The truth is that as soon as our economy experiences its next downturn, bond payments will have to be funded ahead of everything else supported from the general fund. We can predict who the losers will be on the basis of recent spending priorities — K-12 and higher education. The knife fights that will ensue won’t be pretty as programs shiv each other in an effort to retain their piece of the budget. The notion that both Republican and Democratic legislators have consciously ducked their transportation responsibilities in deference to wasteful expenditures is preposterous.  On the positive side, and surely an unanticipated consequence, could be a legislative referral to voters for a partial TABOR repeal in 2019.
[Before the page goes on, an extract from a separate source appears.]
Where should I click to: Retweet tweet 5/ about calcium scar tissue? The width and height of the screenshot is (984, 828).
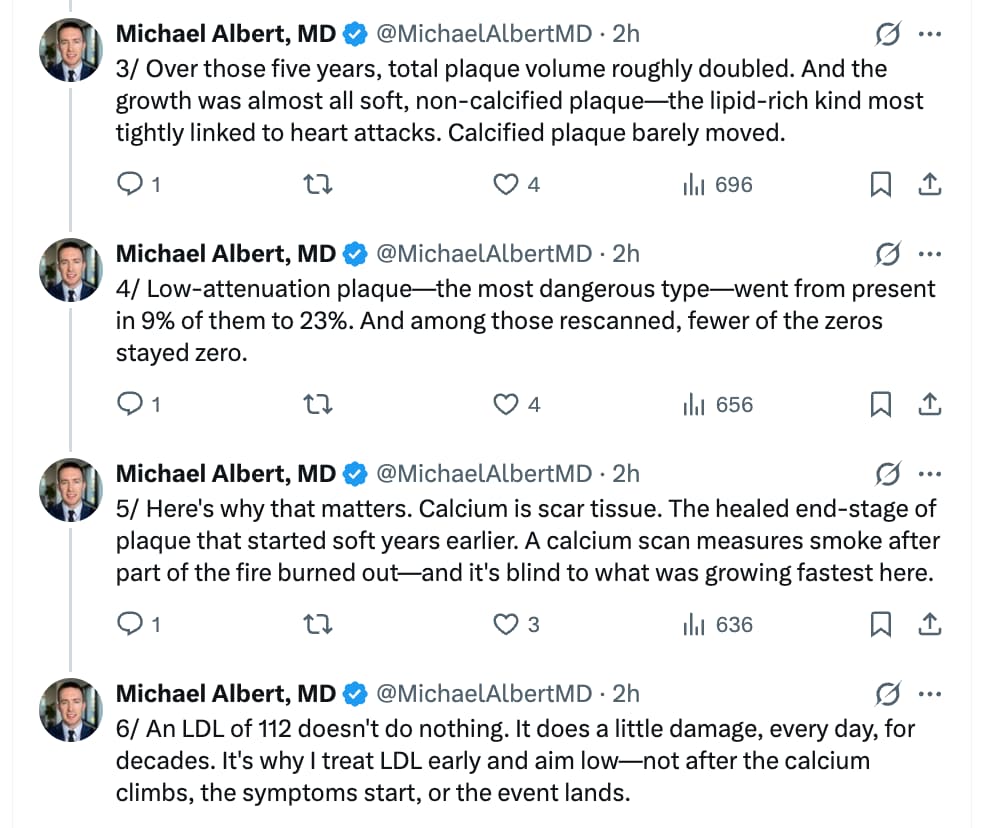[318, 625]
It turns out the camel evolved as a substitute for the horse in desert climates. Proposition 110 is a similarly ugly compromise. Its proponents would like us to believe Colorado tourists will help contribute to financing our roads. The sales taxes they pay during the few days they visit Colorado can’t possibly provide more than a single digit assist. Yet, if we’ve learned anything it is that further delay only seems to contribute to further delay. If you’re fed up with congestion on our highways, it may be wise to hold your nose and vote YES on 110.  You are even likely to see improvements in your neighborhood. Our transportation funding challenge hasn’t been one of incompetence or venality; it’s been a matter of dollars.

Unless policy cage matches amuse you, a NO vote on 109 seems advisable. Placing revenue and spending rules in Colorado’s constitution is premised on the theory that our economy will remain the same over time. That has proven dumb. Using the ballot box to tell legislators how to spend the dollars they manage for us is even dumber.